Arkansas farms flooded

Arkansas farmers and Extension agents spent Sunday and Monday assessing damage following the weekend’s deadly storms.

In Poinsett County, some farmers awoke to see new lakes where their freshly planted fields stood.

“We got from about 3.5 inches to 12 inches of rain in the county,” said Rick Thompson, Poinsett County Extension staff chair for the University of Arkansas Division of Agriculture. “We have thousands of acres flooded.”

One farmer told Thompson that water had drained quickly off his newly planted corn field, but “it didn’t look good.”

Thompson said the storm also damaged some center pivot irrigation equipment and buildings at a farm store storage compound near the Craighead County border.

The National Weather Service on Sunday said at least eight tornadoes were confirmed from Friday, April 30, and while there were many reports of funnel clouds on Saturday (May 1), no tornadoes had been confirmed.

The tornado that roared through Scotland, Ark., on Friday night was rated an EF3 by the National Weather Service, with winds up to 165 miles per hour.

Aalesha Cartner, Van Buren County 4-H program assistant for the University of Arkansas Division of Agriculture, said Monday that the powerful winds “sucked out rocks as big as car hoods and threw them.”

A farmer in Scotland lost cattle, some of them speared by tree limbs driven by the powerful winds, she said.

A county 4-H group, the C.A.S. Rockin’ Ranchers, dug into cleanup efforts on Saturday. C.A.S. stands for Clinton, Alread and Scotland.

“That’s why some of them didn’t take part in the O’Rama on Saturday,” Cartner said Monday. O’Rama is a group of competitions for 4-H’ers that allows them to advance to higher levels of competition.

Woodruff County Extension Staff Chair Eugene Terhune said the county received between 3 inches and 8 inches of rain over the weekend. High winds damaged an airplane hangar near Penrose on the county’s east side, and a house.

“It’s too early to tell about crops,” he said. “It will depend on how quickly the water will go down.”
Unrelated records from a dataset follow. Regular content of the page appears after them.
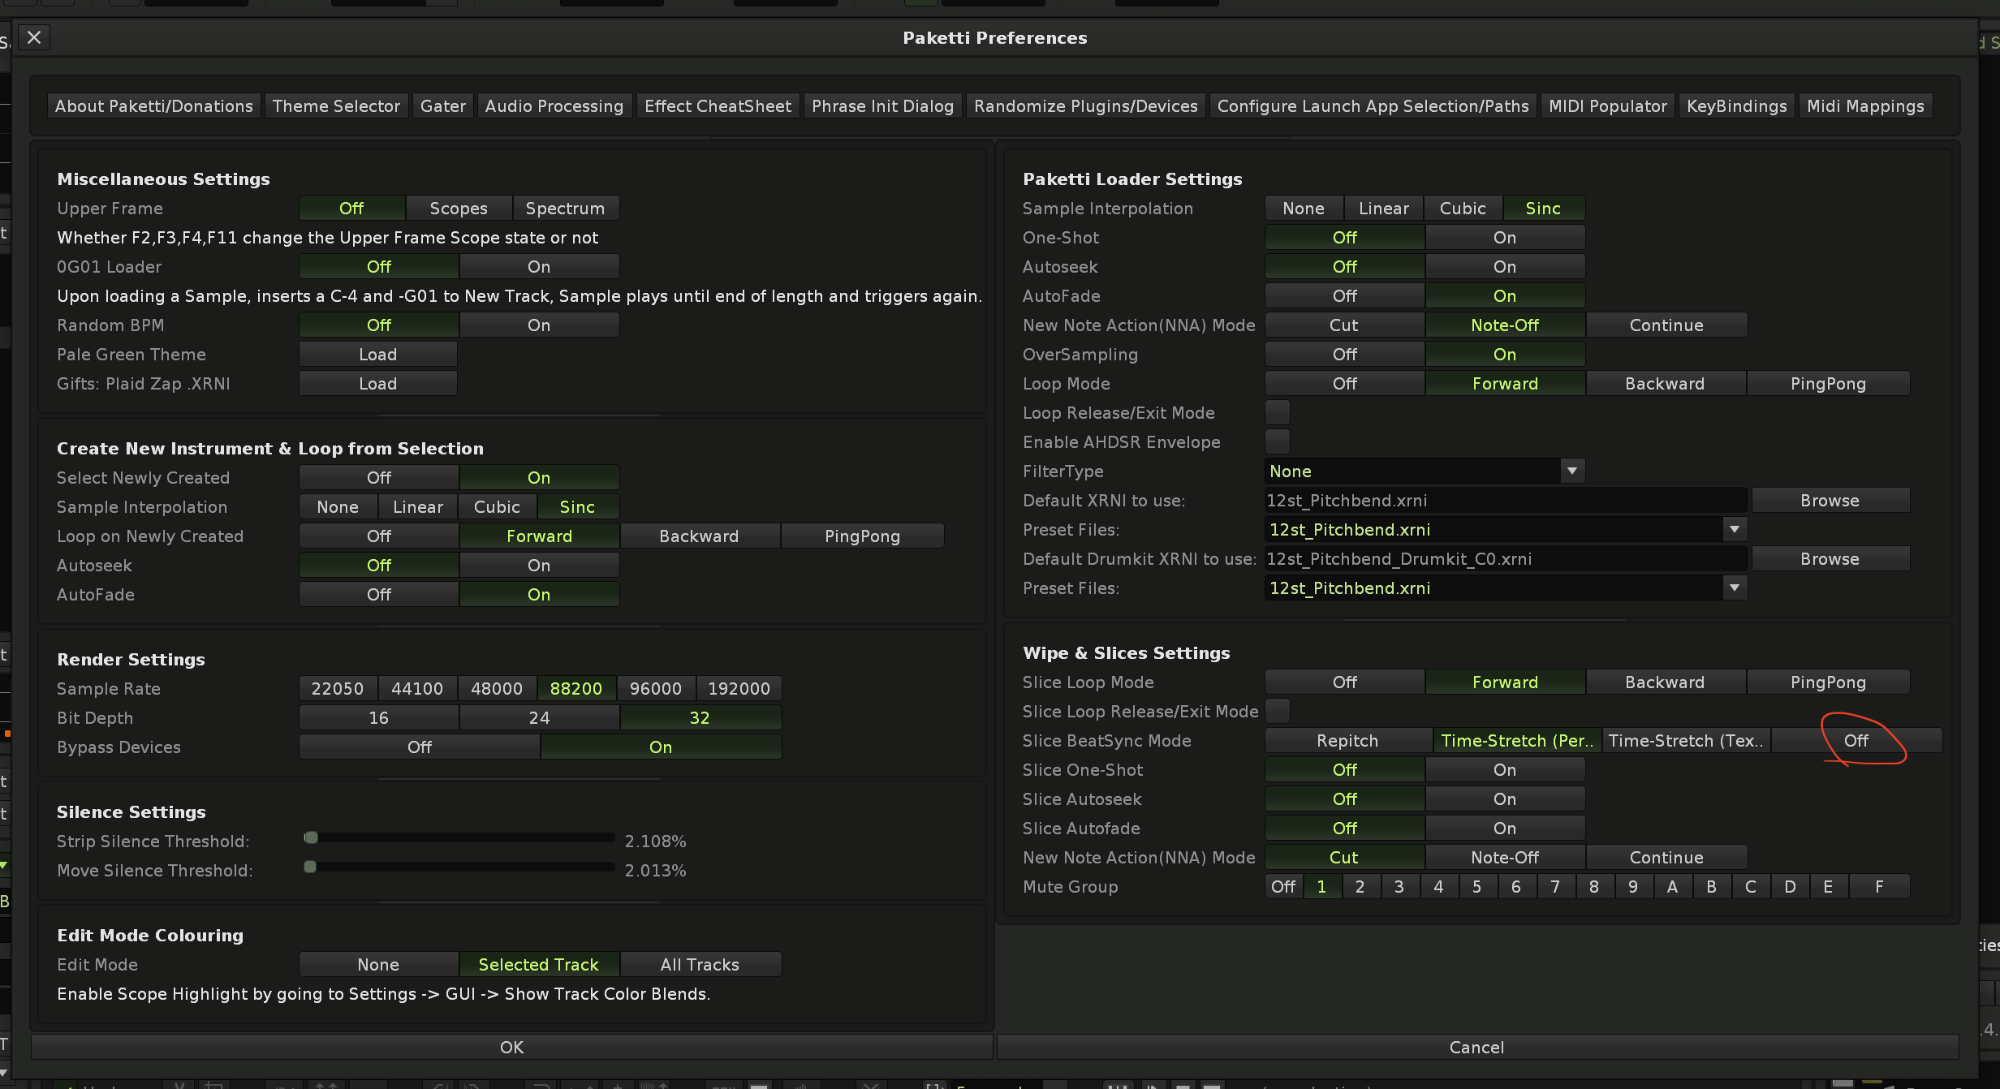Browse for the Default XRNI file

[1830, 501]
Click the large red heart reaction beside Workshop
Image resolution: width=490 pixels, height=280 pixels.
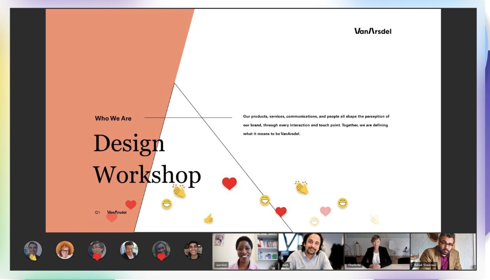pyautogui.click(x=229, y=183)
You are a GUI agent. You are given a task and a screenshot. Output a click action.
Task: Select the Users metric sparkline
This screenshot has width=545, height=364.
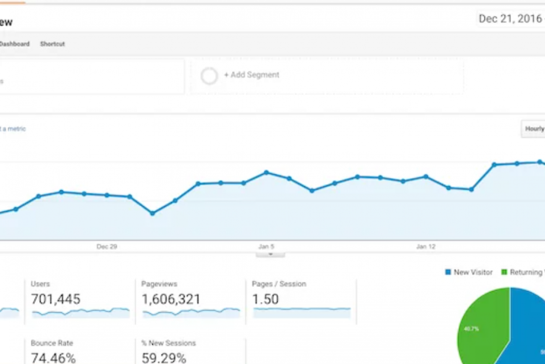coord(80,313)
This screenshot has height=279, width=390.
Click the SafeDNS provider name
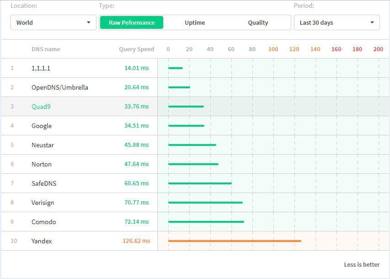point(44,183)
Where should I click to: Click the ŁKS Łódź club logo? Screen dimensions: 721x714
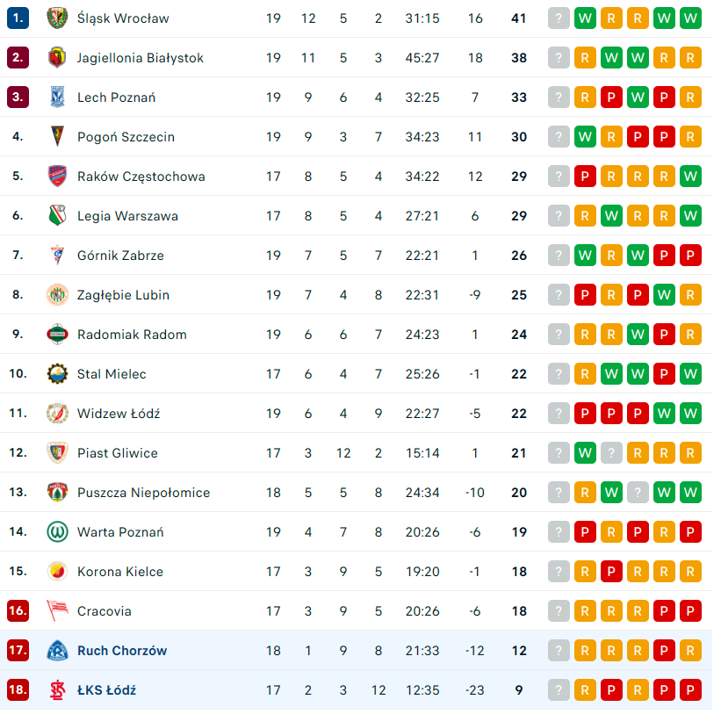click(57, 689)
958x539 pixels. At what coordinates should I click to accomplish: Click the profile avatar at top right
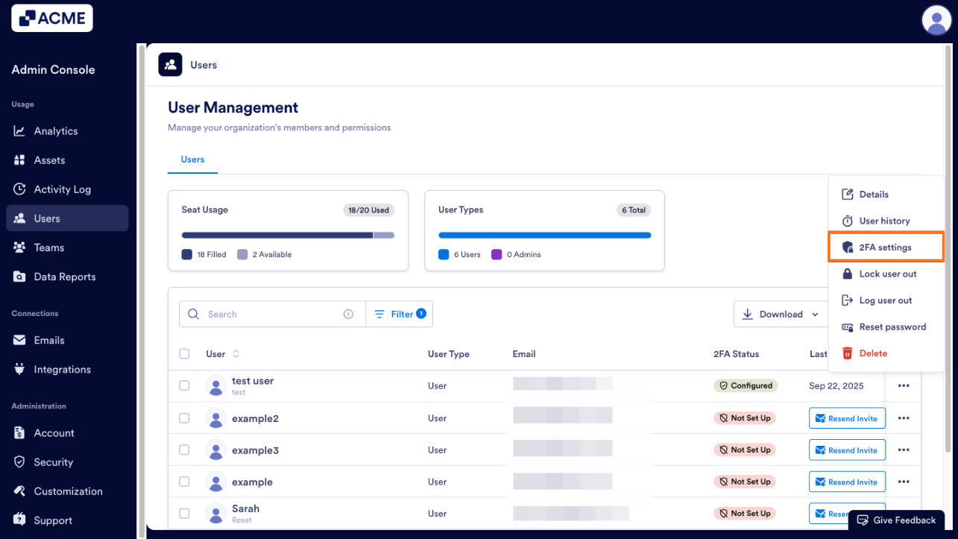(x=936, y=19)
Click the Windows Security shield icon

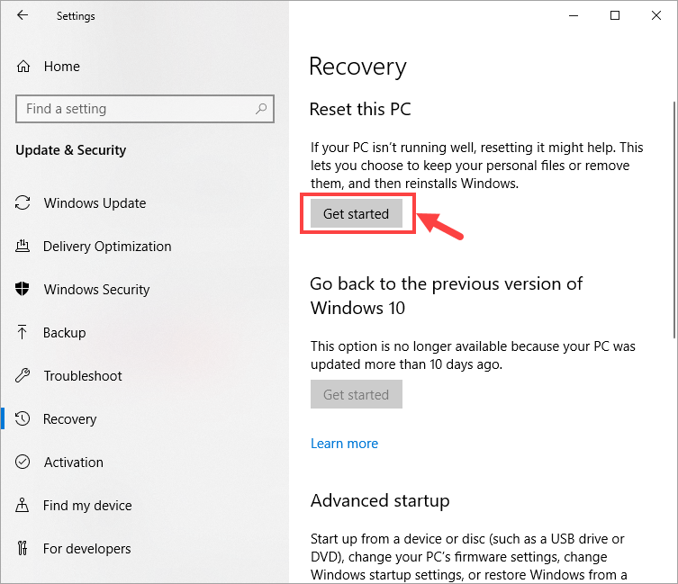coord(22,289)
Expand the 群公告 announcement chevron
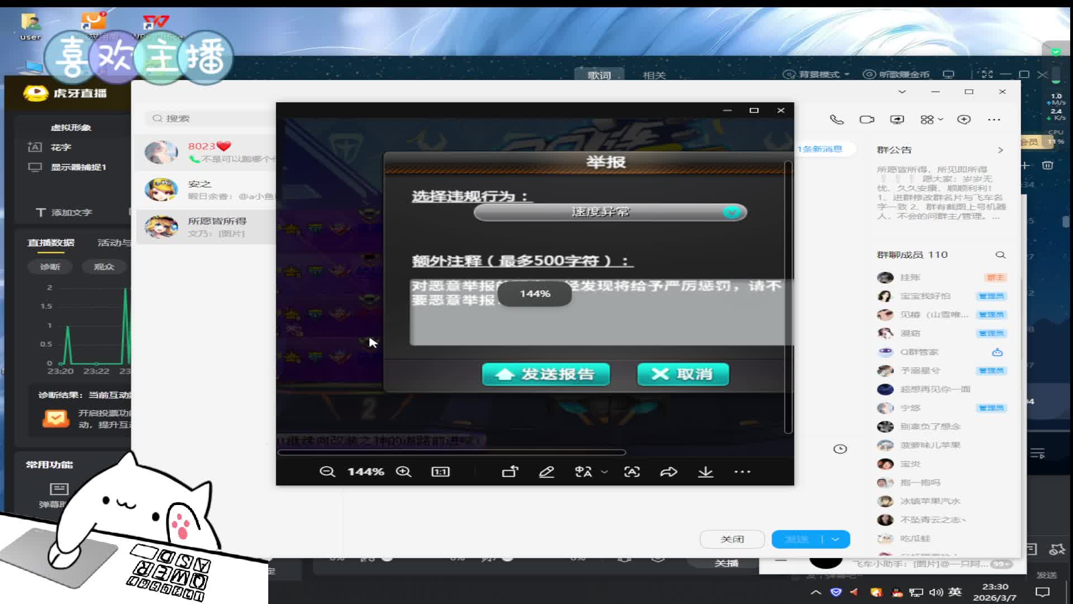This screenshot has width=1073, height=604. (1000, 150)
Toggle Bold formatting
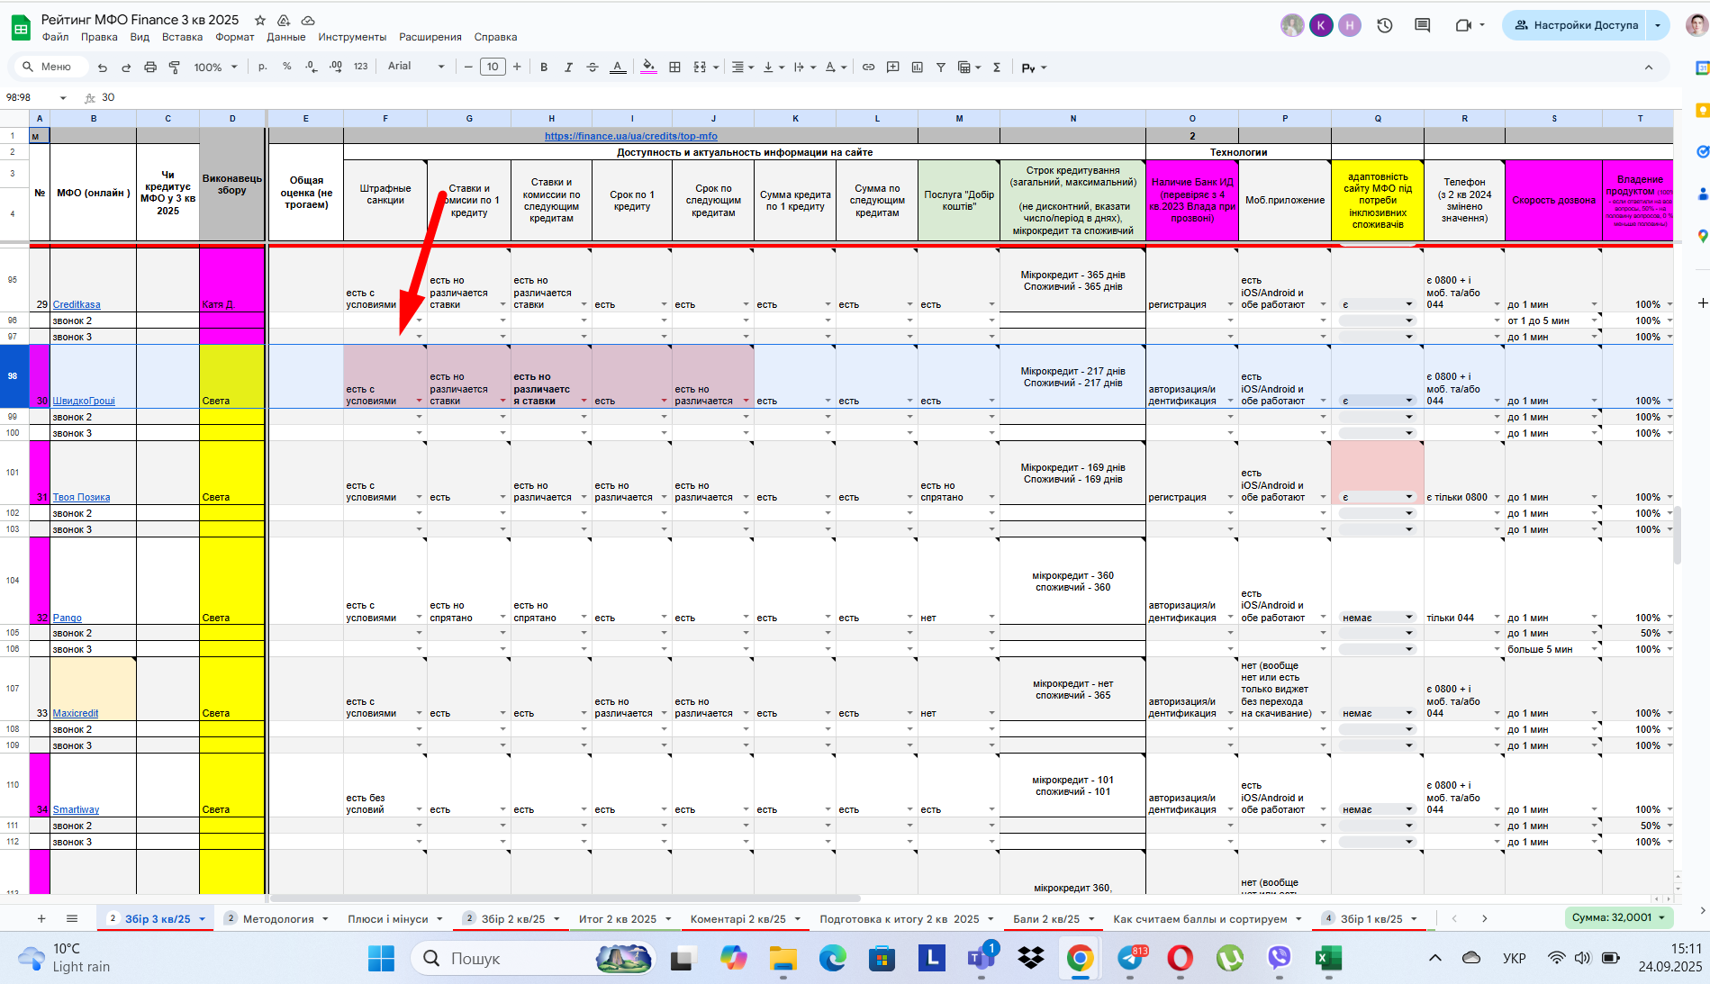The height and width of the screenshot is (984, 1710). click(544, 68)
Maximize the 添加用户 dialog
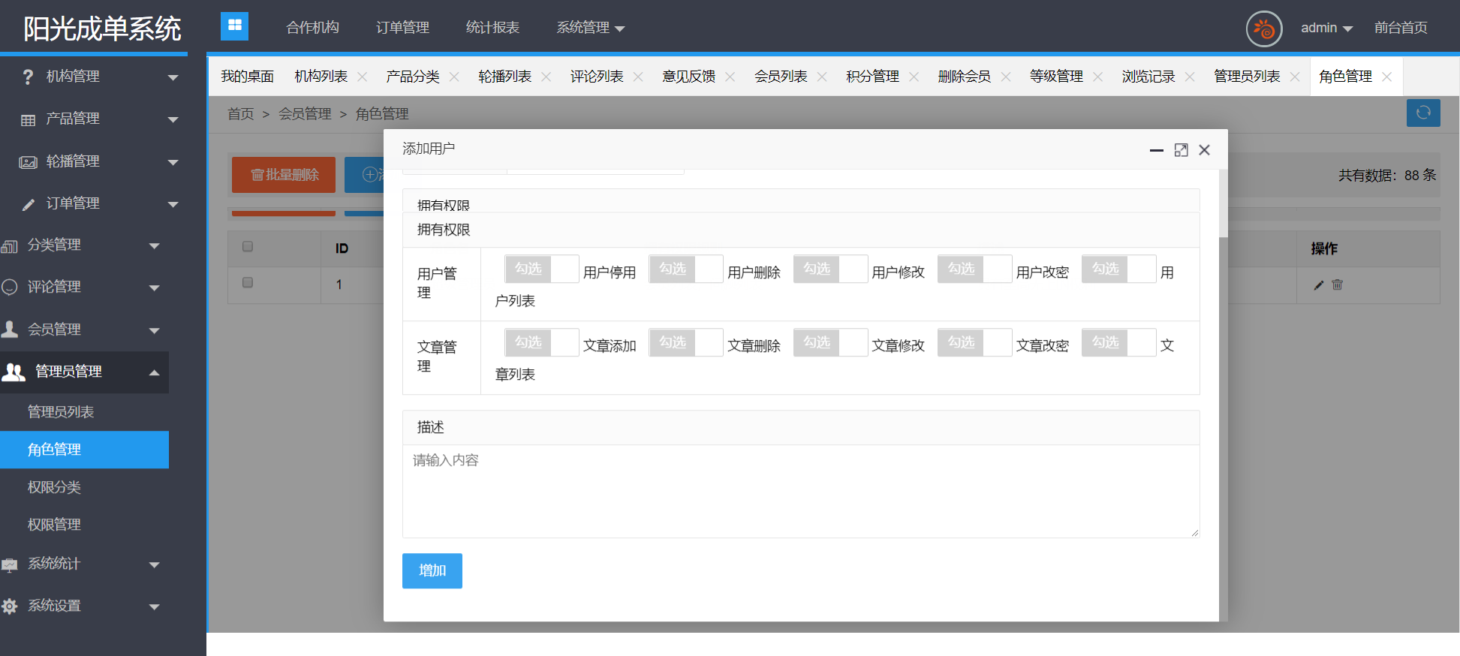 (x=1181, y=150)
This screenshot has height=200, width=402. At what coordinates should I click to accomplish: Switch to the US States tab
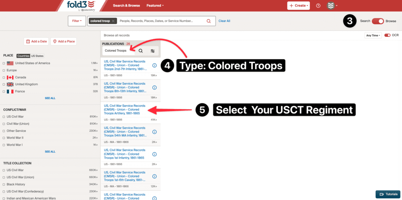click(38, 56)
Phillips County emerged almost unscathed.

“Many people quit planting here late last week in anticipation of the storm,” said County Extension Agent Robert Goodson. “Rain ranged from about 2.5 inches to 4 inches.”

The relatively dry spring meant many of the drainage areas were “low, so water will run off very quickly,” he said.

Growers had been taking advantage of good weather to get the crops in the ground.

“Planting is about 70 percent complete here,” he said.